Like ballet dancers and basketball players, businesses must constantly work to maintain their agility.

Making agility a priority may be the key to helping organizations thrive in the face of volatility, uncertainty, complexity and ambiguity (VUCA), according to new research from Dr. Benjamin Baran, of Cleveland State University and the consulting firm Indigo Anchor, and Dr. Haley Woznyj, of Longwood University.

The pair presented the results of “Volatility, Uncertainty, Complexity, Ambiguity: A Study of Trends and Agility,” at SIOP’s 2019 Annual Conference in April.

With a survey of more than 1,100 business leaders about perceived levels of VUCA, disruptive trends they anticipate, and the behaviors important to promoting organizational agility, the researchers found that employing effective communication and knowledge sharing techniques can be significant in helping organizations adapt in environments with high levels of VUCA.

“Fundamentally, agility is about creating the conditions within an organization for people to self-organize, solve problems, make decisions, and add value to customers,” Baran explained. “Because the world continues to change at an increasingly rapid pace, leaders who insist upon only using top-down leadership and management styles will find themselves and their organizations accelerating toward obsolescence.”

They found that if done correctly, utilizing communication channels and being transparent through knowledge sharing can be valuable in producing agility.

“Our study highlights the importance of effective communication, transparency about challenges and opportunities, knowledge transfer and learning, training, continual improvement, effective decision making, and leadership in promoting organizational agility,” Baran said. “All of these elements play a role in organizational agility. Underneath all of these should be a culture or climate that expects, supports, and rewards agile behaviors.”

Creating agile organizations is one of SIOP’s 2019 Top 10 Workplace Trends.

The researchers were also able to gain insight into what organizational leaders see as serious concerns, such as cyber security, economic cycles, the influence of government on business and big data. Being able to foresee the disruptive trends that will impact their organizations is vital to survival.

“Another important concept is that agility is not just about responding quickly to change—it’s also about anticipating change,” Baran said. “Agile organizations engage many levels of stakeholders in thinking about the future. In contrast to strategy development only involving the top management team, this allows for much greater insight and sensing of what’s going on within the industry and market overall. Also, an organization’s strategy must align across levels, functions, and systems. To use a simple metaphor, everyone must be rowing in the same direction while being able to turn the boat as needed.”

But he warns that becoming agile is a process and doesn’t happen overnight.
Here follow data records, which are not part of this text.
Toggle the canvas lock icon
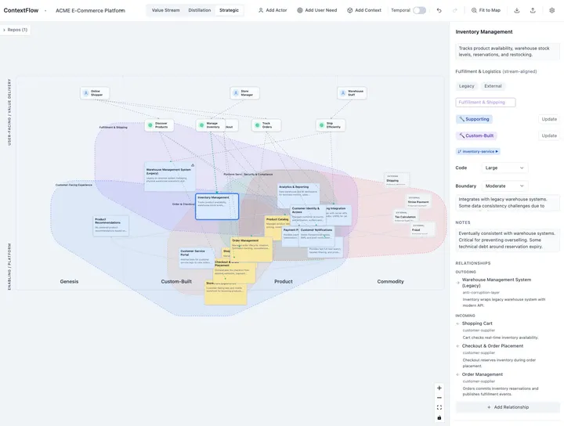[x=439, y=417]
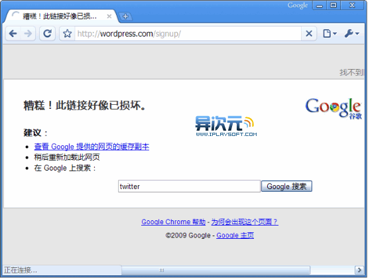Open the page menu icon

click(x=330, y=34)
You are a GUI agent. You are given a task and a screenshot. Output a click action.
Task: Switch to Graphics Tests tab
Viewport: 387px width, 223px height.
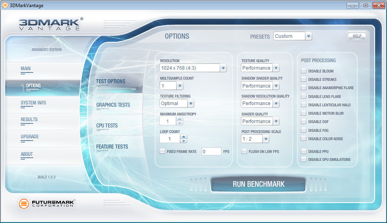pos(113,105)
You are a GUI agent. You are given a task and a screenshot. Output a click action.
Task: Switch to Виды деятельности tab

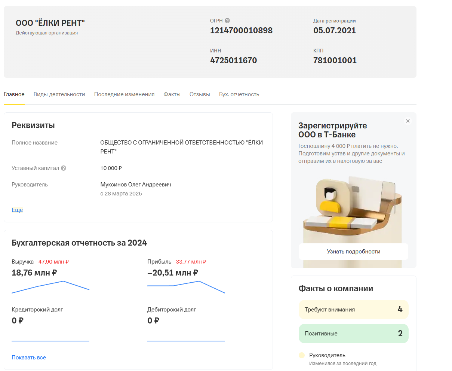coord(59,94)
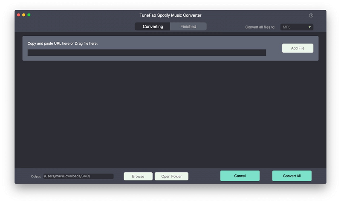The height and width of the screenshot is (203, 341).
Task: Click the "Output:" label
Action: [x=36, y=177]
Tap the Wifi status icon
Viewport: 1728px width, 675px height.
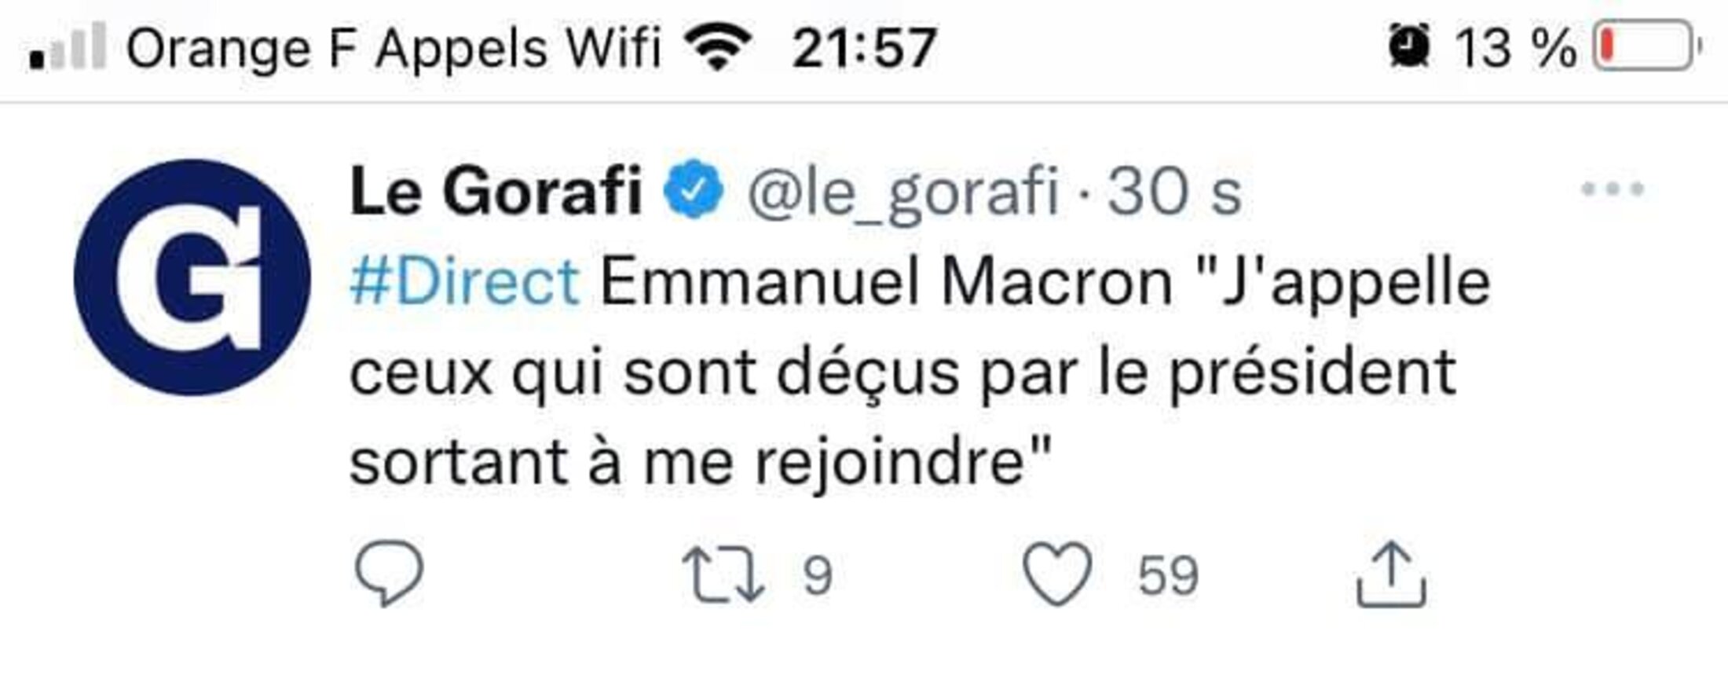[x=716, y=47]
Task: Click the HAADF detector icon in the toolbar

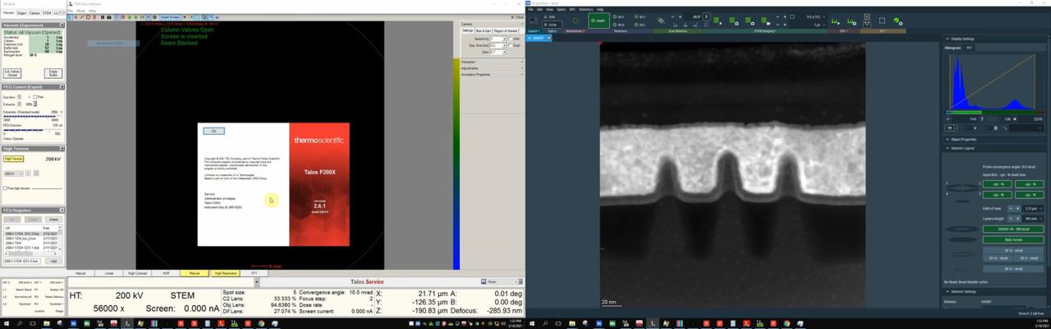Action: coord(599,21)
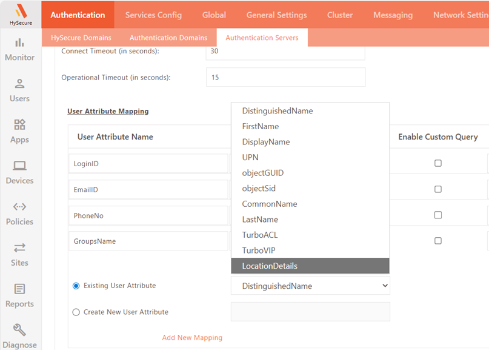The image size is (489, 350).
Task: Select Devices laptop icon
Action: click(19, 166)
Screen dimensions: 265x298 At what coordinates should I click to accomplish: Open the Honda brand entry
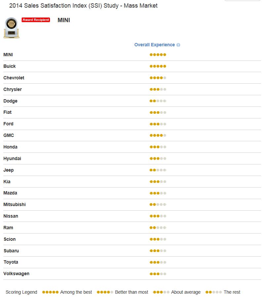[x=11, y=147]

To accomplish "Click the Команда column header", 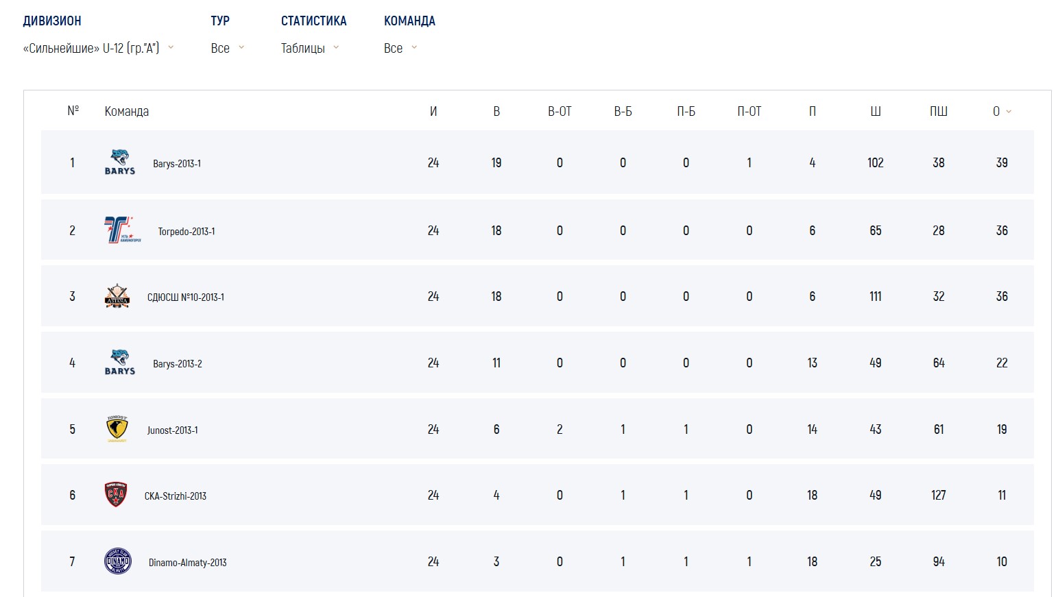I will click(127, 111).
“No one magical solution will produce organizational agility,” Baran added. “Five of the top 10 disruptive trends have to do with workforce dynamics. This really highlights the importance of the human component in the changing nature of work. Dealing with these trends in workforce dynamics will require human solutions—all of our respondents’ recommendations for increasing agility had to do with changes in human behavior. Scholars and practitioners in the fields of human resources, organizational development, and industrial-organizational psychology are well-poised to help build organizational agility.”

Baran’s interest in VUCA and how agility can mitigate those issues dates to early in his time in the military.

“I’ve been an officer in the U.S. Navy since 2002, which has given me the opportunity to lead teams and projects all over the world in rather complex environments, from serving at sea in the Arabian Gulf to advising the Afghan National Police and government officials in Afghanistan,” he said. “These are situations fraught with volatility, uncertainty, complexity, and ambiguity, and being effective in a VUCA world requires agility.”

He has been able to take that experience and apply it to civilian life as well, working with organizations to understand the implications of VUCA on their organizations.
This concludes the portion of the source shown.